(Stored data)
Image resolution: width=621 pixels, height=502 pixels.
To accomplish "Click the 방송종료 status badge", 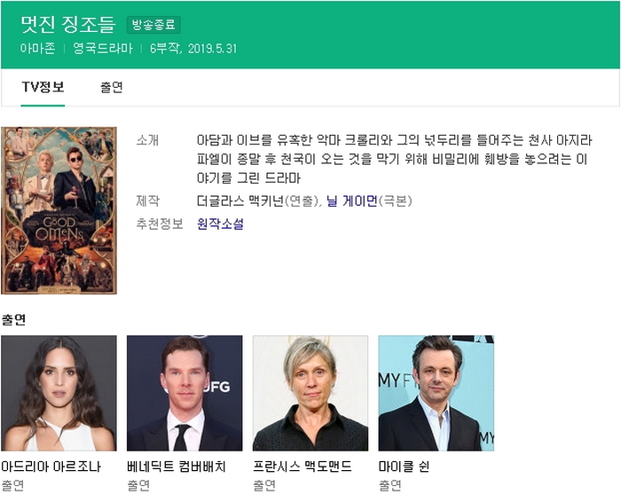I will tap(153, 25).
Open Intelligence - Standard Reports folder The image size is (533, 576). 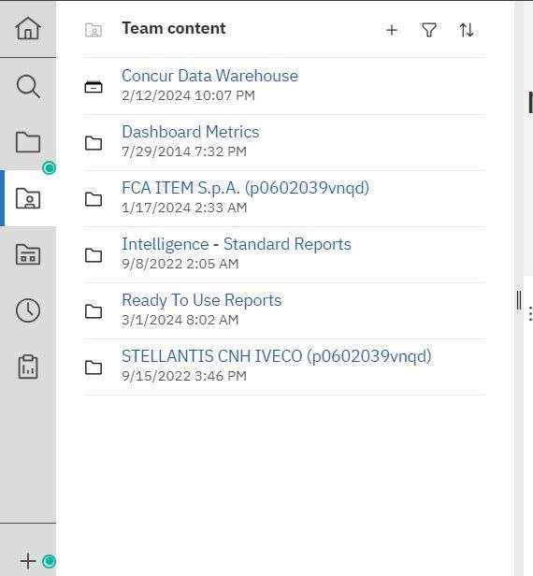pyautogui.click(x=237, y=244)
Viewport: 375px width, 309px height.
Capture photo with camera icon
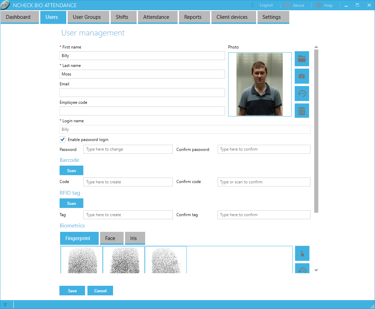click(x=302, y=76)
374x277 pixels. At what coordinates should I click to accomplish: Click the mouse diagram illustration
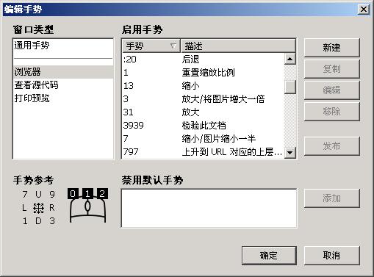click(87, 206)
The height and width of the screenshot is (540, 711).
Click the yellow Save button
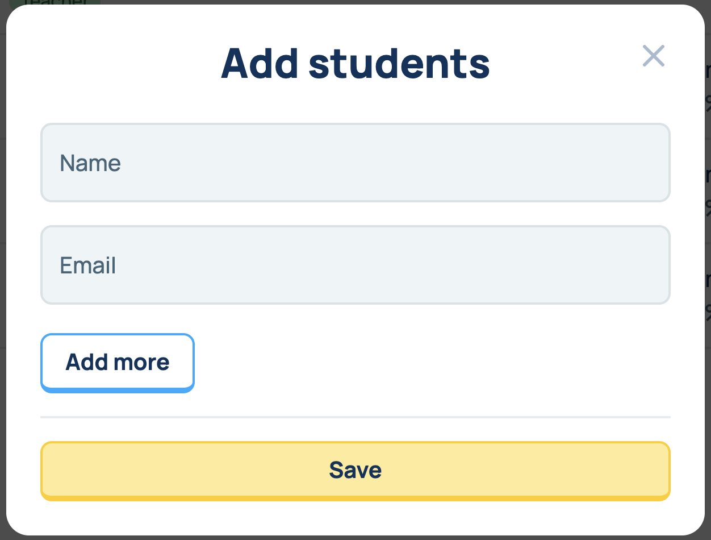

### Task to carry out
Please go through the data above and copy every line that has the word "width".

### Exercise output
Image resolution: width=621 pixels, height=502 pixels.
Viewport: 375px width, 309px height.
The height and width of the screenshot is (540, 711).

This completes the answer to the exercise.